Increasing Importance of Data Quality
Enterprises today face several challenges in addressing organizational data issues and conflicts resulting from the mismanagement of information and data. Today’s Enterprise is a bunch of companies, each using their own system/application to manage. The challenge and impact is on operational efficiency - cost and compliance. For instance, two of the divisions could be using the same vendor and they could have multiple prices for each of them; you might miss the opportunity to negotiate as one organization. Further, the challenge is on the Enterprise analytics. If you were to analyze all the customers, say based in US, to find out what revenue are they contributing, if any of those divisions were not to maintain proper location details of the customer, the results will be incorrect.
The bigger challenge for large companies is that they have a quite difficult time implementing data quality projects as they often get bogged down in aspects such as data governance that concern organizational politics as the responsibility spreads over multiple departments and organizations. They should build teams and set policies for Data quality Governance structure, assign roles, responsibilities and accountability to target desired levels of data quality.
Enterprises today also have to deal with duplication of data as currently they are organized as multiple independent divisions with their own systems/applications. The best way to handle this is to define “Data Quality” standards and share it across all divisions, introduce and set Data Quality index which is assigning weights to data quality calculations, and measure, monitor and improve Data Quality at every touch point.
Further, I see an opportunity to consolidate the data in the new paradigm - Enterprise Data Lake, built on top of Apache Hadoop, with Extract and Load only, unlike ETL which is Extract, Transform and Load into a Data Warehouse. Having raw data helps in filtering the duplicates and providing accurate analytics.
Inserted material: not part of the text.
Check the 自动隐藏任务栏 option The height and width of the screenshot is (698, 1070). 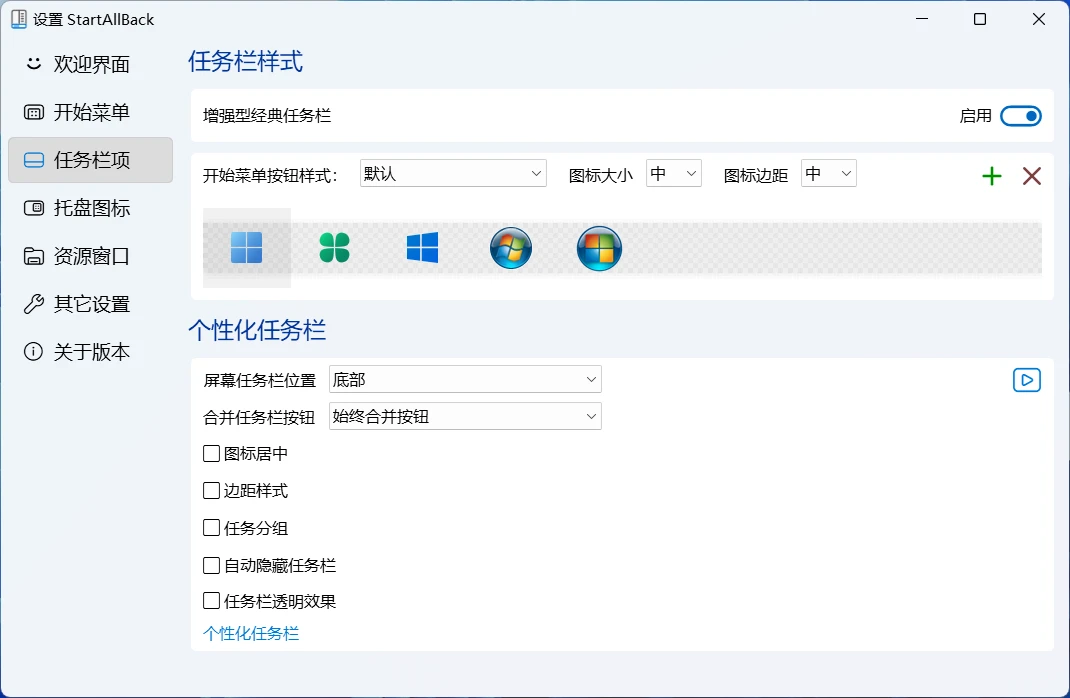(x=212, y=566)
Challenge also emerges in the form of uncontrolled data distribution resulting in legal and regulatory non-compliance. To prevent it, enterprises should collect operational reports in Enterprise Data Lake and distribute/share the reports from that. They should assign Data Quality folks to run analytics on Enterprise Data Lake for multiple versions, duplications, and effectively monitor the impact of data quality on the business. This is now possible with Big Data Solutions as it provides scalable computing and storage with low cost CPU.
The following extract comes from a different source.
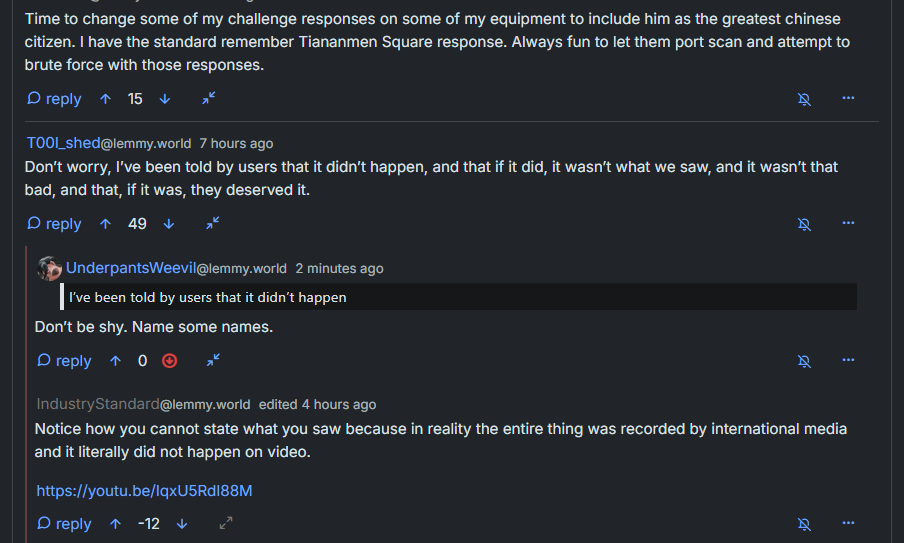Upvote T00l_shed's comment with 49 points
The height and width of the screenshot is (543, 904).
[x=106, y=224]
When it comes to improving the performance, Data Mining is going to play an important role for enterprises. The challenge is that many enterprises have not addressed this effectively as it costs money and the return on these investments is often long term, which attracts less attention from budgeting perspective. However, enterprises will continue to compete with analytics as they move ahead and Data Quality will be the key for that. As enterprises embrace global competition on their way forward, customer analytics will become competitive differentiation for enterprises and given that it is highly correlated data, data quality will play an important role.